TASK TO CARRY OUT: Restate all the data word for word, leaving nothing out.
== Segment start ==
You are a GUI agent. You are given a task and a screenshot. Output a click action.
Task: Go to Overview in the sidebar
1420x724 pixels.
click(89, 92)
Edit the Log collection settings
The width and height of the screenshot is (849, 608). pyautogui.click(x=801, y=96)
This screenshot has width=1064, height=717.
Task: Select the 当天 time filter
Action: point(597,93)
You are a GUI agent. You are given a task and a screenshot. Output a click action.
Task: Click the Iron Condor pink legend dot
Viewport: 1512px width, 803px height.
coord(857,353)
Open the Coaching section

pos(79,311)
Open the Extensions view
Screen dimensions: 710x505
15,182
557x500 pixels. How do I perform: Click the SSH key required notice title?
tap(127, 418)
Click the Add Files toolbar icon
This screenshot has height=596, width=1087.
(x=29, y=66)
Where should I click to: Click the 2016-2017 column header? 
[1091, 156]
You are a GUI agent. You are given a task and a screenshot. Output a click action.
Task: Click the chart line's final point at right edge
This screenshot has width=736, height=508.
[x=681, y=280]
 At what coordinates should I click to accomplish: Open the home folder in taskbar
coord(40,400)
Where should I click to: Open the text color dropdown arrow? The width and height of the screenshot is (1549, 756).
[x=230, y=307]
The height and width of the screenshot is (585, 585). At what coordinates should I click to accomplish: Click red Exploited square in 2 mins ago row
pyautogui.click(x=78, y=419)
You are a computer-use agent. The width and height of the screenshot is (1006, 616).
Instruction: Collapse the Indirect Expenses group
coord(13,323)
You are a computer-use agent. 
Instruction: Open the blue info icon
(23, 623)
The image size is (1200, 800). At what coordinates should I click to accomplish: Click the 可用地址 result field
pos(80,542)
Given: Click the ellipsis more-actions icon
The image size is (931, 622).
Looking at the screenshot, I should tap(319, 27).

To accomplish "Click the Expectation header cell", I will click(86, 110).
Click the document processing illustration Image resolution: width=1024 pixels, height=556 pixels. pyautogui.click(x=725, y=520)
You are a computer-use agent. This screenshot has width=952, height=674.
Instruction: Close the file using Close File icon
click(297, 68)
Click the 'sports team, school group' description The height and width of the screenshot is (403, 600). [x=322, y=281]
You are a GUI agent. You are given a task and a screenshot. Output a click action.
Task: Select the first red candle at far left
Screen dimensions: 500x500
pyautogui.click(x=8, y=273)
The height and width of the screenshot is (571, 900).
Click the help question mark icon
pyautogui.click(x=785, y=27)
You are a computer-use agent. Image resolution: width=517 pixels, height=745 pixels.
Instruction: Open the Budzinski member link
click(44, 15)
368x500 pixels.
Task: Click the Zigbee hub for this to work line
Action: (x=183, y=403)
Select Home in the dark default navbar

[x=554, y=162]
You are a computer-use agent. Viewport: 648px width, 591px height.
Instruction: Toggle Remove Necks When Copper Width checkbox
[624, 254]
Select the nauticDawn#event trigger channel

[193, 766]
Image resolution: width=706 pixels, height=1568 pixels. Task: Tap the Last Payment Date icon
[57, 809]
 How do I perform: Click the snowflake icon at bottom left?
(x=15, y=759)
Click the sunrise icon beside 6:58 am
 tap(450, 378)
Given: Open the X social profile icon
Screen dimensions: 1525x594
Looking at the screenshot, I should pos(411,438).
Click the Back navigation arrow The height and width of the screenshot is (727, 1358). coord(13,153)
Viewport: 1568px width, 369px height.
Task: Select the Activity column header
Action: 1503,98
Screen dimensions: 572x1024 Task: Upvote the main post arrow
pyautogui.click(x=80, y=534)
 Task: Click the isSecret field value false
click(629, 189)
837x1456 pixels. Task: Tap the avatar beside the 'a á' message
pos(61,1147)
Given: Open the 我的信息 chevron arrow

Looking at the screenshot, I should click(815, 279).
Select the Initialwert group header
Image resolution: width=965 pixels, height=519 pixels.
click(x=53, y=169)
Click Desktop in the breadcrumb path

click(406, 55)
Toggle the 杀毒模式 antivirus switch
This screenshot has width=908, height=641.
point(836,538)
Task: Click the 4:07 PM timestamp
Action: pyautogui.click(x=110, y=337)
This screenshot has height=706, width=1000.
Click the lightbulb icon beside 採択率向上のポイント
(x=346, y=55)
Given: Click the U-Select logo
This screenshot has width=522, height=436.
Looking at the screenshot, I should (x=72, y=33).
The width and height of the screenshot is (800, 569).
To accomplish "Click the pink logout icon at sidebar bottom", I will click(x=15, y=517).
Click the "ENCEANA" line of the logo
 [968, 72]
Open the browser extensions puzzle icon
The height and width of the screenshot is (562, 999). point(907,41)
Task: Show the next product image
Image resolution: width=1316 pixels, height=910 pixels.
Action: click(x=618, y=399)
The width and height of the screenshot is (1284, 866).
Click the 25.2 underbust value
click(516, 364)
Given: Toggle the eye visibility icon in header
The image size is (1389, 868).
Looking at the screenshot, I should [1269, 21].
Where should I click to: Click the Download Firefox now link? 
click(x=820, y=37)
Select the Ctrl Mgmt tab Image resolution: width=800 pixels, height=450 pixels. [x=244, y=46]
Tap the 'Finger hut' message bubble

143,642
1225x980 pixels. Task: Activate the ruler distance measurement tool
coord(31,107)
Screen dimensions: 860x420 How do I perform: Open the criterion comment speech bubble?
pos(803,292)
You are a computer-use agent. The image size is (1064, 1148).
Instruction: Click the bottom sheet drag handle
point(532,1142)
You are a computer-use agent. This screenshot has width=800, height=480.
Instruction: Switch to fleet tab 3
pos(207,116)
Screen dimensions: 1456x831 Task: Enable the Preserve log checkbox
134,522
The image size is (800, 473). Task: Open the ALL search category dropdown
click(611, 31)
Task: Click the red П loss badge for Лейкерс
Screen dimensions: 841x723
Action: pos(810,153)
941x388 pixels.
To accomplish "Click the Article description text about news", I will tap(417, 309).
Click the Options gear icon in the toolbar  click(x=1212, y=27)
== Segment end ==
EXPECTED OUTPUT:
You are a GUI agent. You are given a task and a screenshot. Output a click action.
Task: Go to Overview in the sidebar
1420x724 pixels.
click(89, 92)
Edit the Log collection settings
The width and height of the screenshot is (849, 608). pyautogui.click(x=801, y=96)
This screenshot has width=1064, height=717.
Task: Select the 当天 time filter
Action: point(597,93)
You are a GUI agent. You are given a task and a screenshot. Output a click action.
Task: Click the Iron Condor pink legend dot
Viewport: 1512px width, 803px height.
coord(857,353)
Open the Coaching section

pos(79,311)
Open the Extensions view
Screen dimensions: 710x505
15,182
557x500 pixels. How do I perform: Click the SSH key required notice title?
tap(127, 418)
Click the Add Files toolbar icon
This screenshot has height=596, width=1087.
(x=29, y=66)
Where should I click to: Click the 2016-2017 column header? 
[1091, 156]
You are a GUI agent. You are given a task and a screenshot. Output a click action.
Task: Click the chart line's final point at right edge
This screenshot has width=736, height=508.
[x=681, y=280]
 At what coordinates should I click to accomplish: Open the home folder in taskbar
coord(40,400)
Where should I click to: Open the text color dropdown arrow? The width and height of the screenshot is (1549, 756).
[x=230, y=307]
The height and width of the screenshot is (585, 585). At what coordinates should I click to accomplish: Click red Exploited square in 2 mins ago row
pyautogui.click(x=78, y=419)
You are a computer-use agent. The width and height of the screenshot is (1006, 616).
Instruction: Collapse the Indirect Expenses group
coord(13,323)
You are a computer-use agent. 
Instruction: Open the blue info icon
(23, 623)
The image size is (1200, 800). At what coordinates should I click to accomplish: Click the 可用地址 result field
pos(80,542)
Given: Click the ellipsis more-actions icon
The image size is (931, 622).
Looking at the screenshot, I should tap(319, 27).

To accomplish "Click the Expectation header cell", I will click(86, 110).
Click the document processing illustration Image resolution: width=1024 pixels, height=556 pixels. pyautogui.click(x=725, y=520)
You are a computer-use agent. This screenshot has width=952, height=674.
Instruction: Close the file using Close File icon
click(297, 68)
Click the 'sports team, school group' description The height and width of the screenshot is (403, 600). [x=322, y=281]
You are a GUI agent. You are given a task and a screenshot. Output a click action.
Task: Select the first red candle at far left
Screen dimensions: 500x500
pyautogui.click(x=8, y=273)
The height and width of the screenshot is (571, 900).
Click the help question mark icon
pyautogui.click(x=785, y=27)
You are a computer-use agent. Image resolution: width=517 pixels, height=745 pixels.
Instruction: Open the Budzinski member link
click(44, 15)
368x500 pixels.
Task: Click the Zigbee hub for this to work line
Action: (x=183, y=403)
Select Home in the dark default navbar

[x=554, y=162]
You are a computer-use agent. Viewport: 648px width, 591px height.
Instruction: Toggle Remove Necks When Copper Width checkbox
[624, 254]
Select the nauticDawn#event trigger channel

[193, 766]
Image resolution: width=706 pixels, height=1568 pixels. Task: Tap the Last Payment Date icon
[57, 809]
 How do I perform: Click the snowflake icon at bottom left?
(x=15, y=759)
Click the sunrise icon beside 6:58 am
 tap(450, 378)
Given: Open the X social profile icon
Screen dimensions: 1525x594
Looking at the screenshot, I should pos(411,438).
Click the Back navigation arrow The height and width of the screenshot is (727, 1358). coord(13,153)
Viewport: 1568px width, 369px height.
Task: Select the Activity column header
Action: 1503,98
Screen dimensions: 572x1024 Task: Upvote the main post arrow
pyautogui.click(x=80, y=534)
 Task: Click the isSecret field value false
click(629, 189)
837x1456 pixels. Task: Tap the avatar beside the 'a á' message
pos(61,1147)
Given: Open the 我的信息 chevron arrow

Looking at the screenshot, I should click(815, 279).
Select the Initialwert group header
Image resolution: width=965 pixels, height=519 pixels.
click(x=53, y=169)
Click Desktop in the breadcrumb path

click(406, 55)
Toggle the 杀毒模式 antivirus switch
This screenshot has width=908, height=641.
point(836,538)
Task: Click the 4:07 PM timestamp
Action: pyautogui.click(x=110, y=337)
This screenshot has height=706, width=1000.
Click the lightbulb icon beside 採択率向上のポイント
(x=346, y=55)
Given: Click the U-Select logo
This screenshot has width=522, height=436.
Looking at the screenshot, I should (x=72, y=33).
The width and height of the screenshot is (800, 569).
To accomplish "Click the pink logout icon at sidebar bottom", I will click(x=15, y=517).
Click the "ENCEANA" line of the logo
 [968, 72]
Open the browser extensions puzzle icon
The height and width of the screenshot is (562, 999). point(907,41)
Task: Show the next product image
Image resolution: width=1316 pixels, height=910 pixels.
Action: click(x=618, y=399)
The width and height of the screenshot is (1284, 866).
Click the 25.2 underbust value
click(516, 364)
Given: Toggle the eye visibility icon in header
The image size is (1389, 868).
Looking at the screenshot, I should [1269, 21].
Where should I click to: Click the Download Firefox now link? 
click(x=820, y=37)
Select the Ctrl Mgmt tab Image resolution: width=800 pixels, height=450 pixels. [x=244, y=46]
Tap the 'Finger hut' message bubble

143,642
1225x980 pixels. Task: Activate the ruler distance measurement tool
coord(31,107)
Screen dimensions: 860x420 How do I perform: Open the criterion comment speech bubble?
pos(803,292)
You are a computer-use agent. The image size is (1064, 1148).
Instruction: Click the bottom sheet drag handle
point(532,1142)
You are a computer-use agent. This screenshot has width=800, height=480.
Instruction: Switch to fleet tab 3
pos(207,116)
Screen dimensions: 1456x831 Task: Enable the Preserve log checkbox
134,522
The image size is (800, 473). Task: Open the ALL search category dropdown
click(611, 31)
Task: Click the red П loss badge for Лейкерс
Screen dimensions: 841x723
Action: pos(810,153)
941x388 pixels.
To accomplish "Click the Article description text about news", I will tap(417, 309).
Click the Options gear icon in the toolbar  click(x=1212, y=27)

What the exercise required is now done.